┌─ RECORDS SHOWN

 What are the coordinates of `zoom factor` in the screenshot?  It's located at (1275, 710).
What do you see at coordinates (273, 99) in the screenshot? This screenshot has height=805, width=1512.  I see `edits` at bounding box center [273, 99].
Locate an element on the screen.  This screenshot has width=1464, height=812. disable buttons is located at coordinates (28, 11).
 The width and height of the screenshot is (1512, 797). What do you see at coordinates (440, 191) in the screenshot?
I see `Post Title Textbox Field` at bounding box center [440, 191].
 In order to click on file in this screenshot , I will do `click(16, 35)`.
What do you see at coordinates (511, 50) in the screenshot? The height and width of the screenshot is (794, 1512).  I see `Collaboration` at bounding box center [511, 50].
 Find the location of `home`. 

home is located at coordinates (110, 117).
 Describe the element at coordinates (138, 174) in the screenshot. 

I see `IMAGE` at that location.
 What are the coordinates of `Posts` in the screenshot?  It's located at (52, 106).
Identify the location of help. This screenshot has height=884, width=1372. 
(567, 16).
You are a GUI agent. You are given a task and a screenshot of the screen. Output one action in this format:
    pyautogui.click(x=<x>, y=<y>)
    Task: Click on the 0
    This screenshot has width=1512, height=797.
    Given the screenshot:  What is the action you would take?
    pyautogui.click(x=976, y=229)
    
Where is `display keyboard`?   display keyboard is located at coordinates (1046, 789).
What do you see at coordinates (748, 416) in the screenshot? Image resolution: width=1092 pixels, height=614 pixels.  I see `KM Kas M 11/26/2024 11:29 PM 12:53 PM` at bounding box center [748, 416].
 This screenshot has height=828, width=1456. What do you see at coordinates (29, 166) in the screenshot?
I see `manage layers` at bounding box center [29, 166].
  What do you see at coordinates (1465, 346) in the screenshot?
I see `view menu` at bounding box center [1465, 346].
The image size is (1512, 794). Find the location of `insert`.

└─

EXERCISE DIRECTIONS:
Print every one of the items above again, word for word and in the same order.

EXERCISE SOLUTION:
 What are the coordinates of `zoom factor` in the screenshot?  It's located at (1275, 710).
What do you see at coordinates (273, 99) in the screenshot? This screenshot has height=805, width=1512.  I see `edits` at bounding box center [273, 99].
Locate an element on the screen.  This screenshot has width=1464, height=812. disable buttons is located at coordinates (28, 11).
 The width and height of the screenshot is (1512, 797). What do you see at coordinates (440, 191) in the screenshot?
I see `Post Title Textbox Field` at bounding box center [440, 191].
 In order to click on file in this screenshot , I will do `click(16, 35)`.
What do you see at coordinates (511, 50) in the screenshot? The height and width of the screenshot is (794, 1512).  I see `Collaboration` at bounding box center [511, 50].
 Find the location of `home`. 

home is located at coordinates (110, 117).
 Describe the element at coordinates (138, 174) in the screenshot. 

I see `IMAGE` at that location.
 What are the coordinates of `Posts` in the screenshot?  It's located at (52, 106).
Identify the location of help. This screenshot has height=884, width=1372. 
(567, 16).
You are a GUI agent. You are given a task and a screenshot of the screen. Output one action in this format:
    pyautogui.click(x=<x>, y=<y>)
    Task: Click on the 0
    This screenshot has width=1512, height=797.
    Given the screenshot:  What is the action you would take?
    pyautogui.click(x=976, y=229)
    
Where is `display keyboard`?   display keyboard is located at coordinates (1046, 789).
What do you see at coordinates (748, 416) in the screenshot? Image resolution: width=1092 pixels, height=614 pixels.  I see `KM Kas M 11/26/2024 11:29 PM 12:53 PM` at bounding box center [748, 416].
 This screenshot has height=828, width=1456. What do you see at coordinates (29, 166) in the screenshot?
I see `manage layers` at bounding box center [29, 166].
  What do you see at coordinates (1465, 346) in the screenshot?
I see `view menu` at bounding box center [1465, 346].
The image size is (1512, 794). Find the location of `insert`.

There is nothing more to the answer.